■ Task to complete:
Only a verbatim restatement of the lines from the one with "Click the Jan 14 blue Returns bar segment" through the end of the listing below is wanted. Pictures should be left out.

━━━━━━━━━━━━━━━━━━━━

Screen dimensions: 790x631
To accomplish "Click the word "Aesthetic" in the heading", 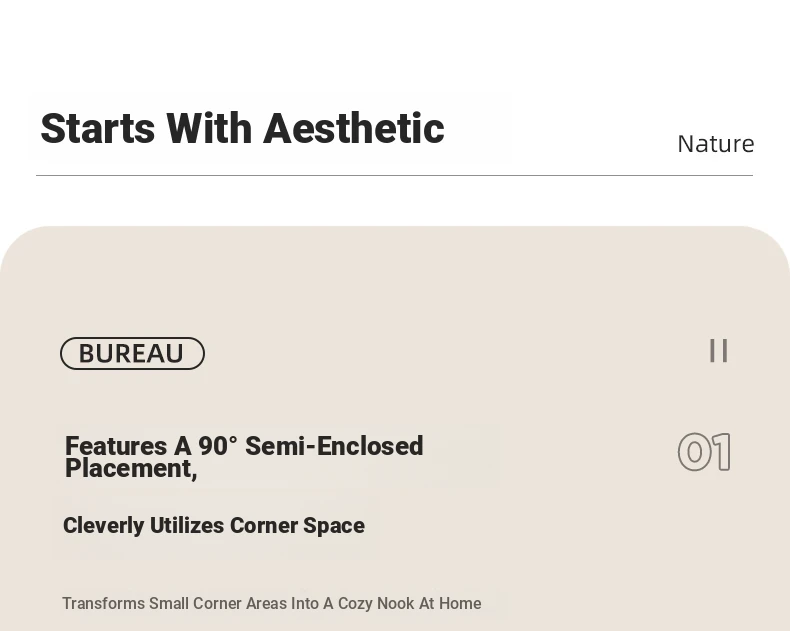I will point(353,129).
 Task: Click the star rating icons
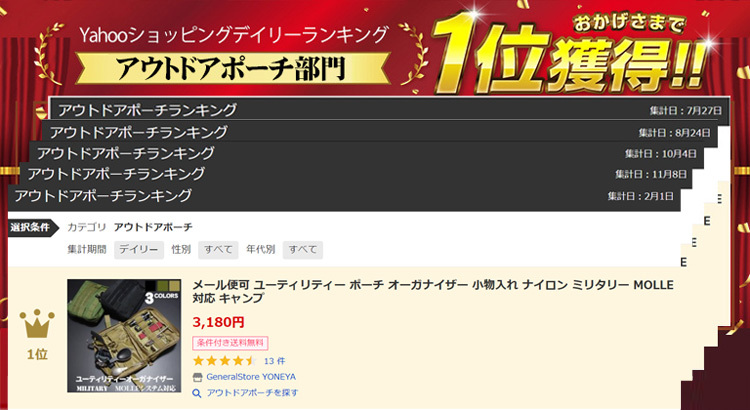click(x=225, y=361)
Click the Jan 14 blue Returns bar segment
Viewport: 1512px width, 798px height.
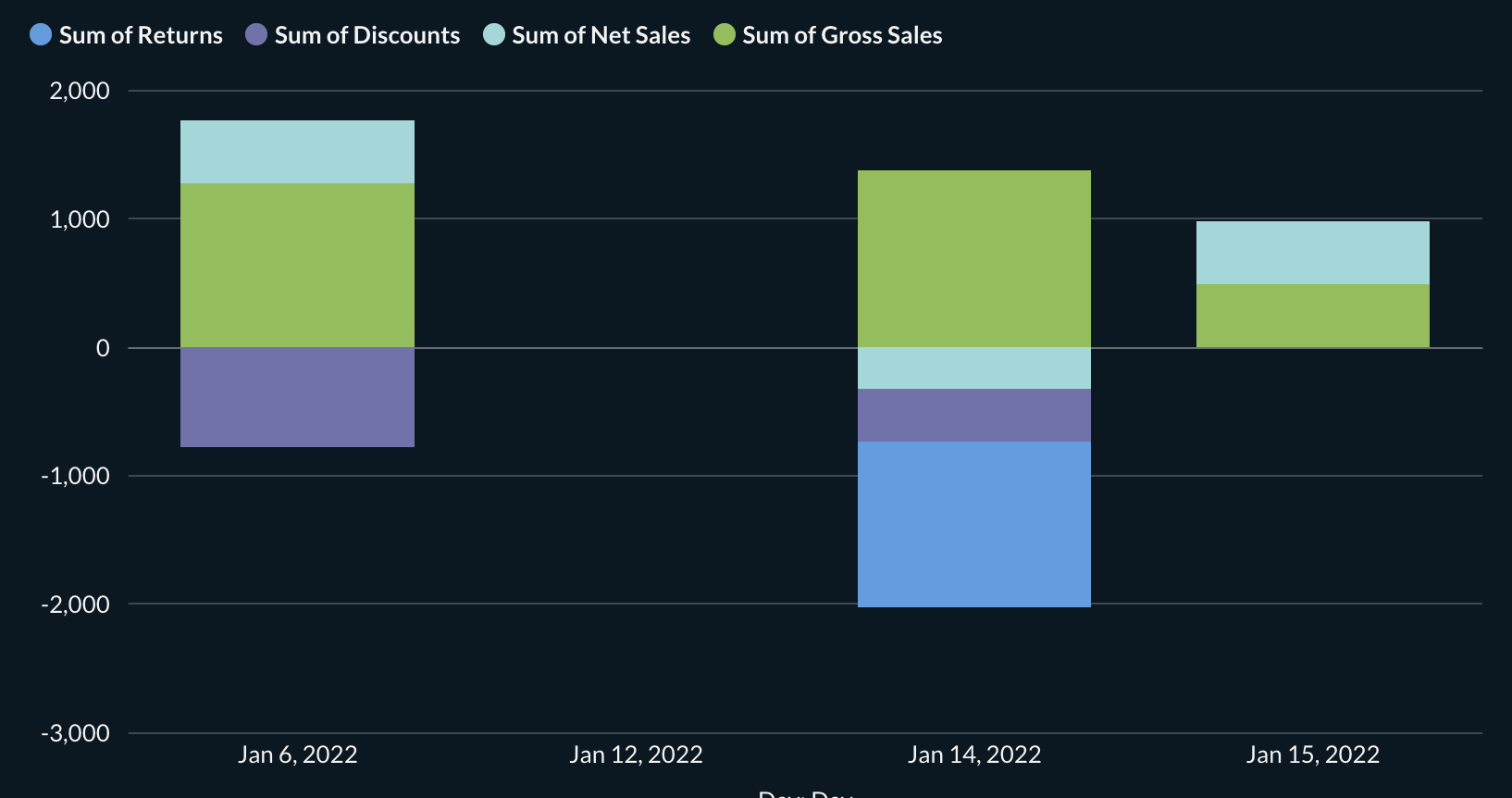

━━━━━━━━━━━━━━━━━━━━

■ Finished task:
Click the Jan 14 blue Returns bar segment
Viewport: 1512px width, 798px height.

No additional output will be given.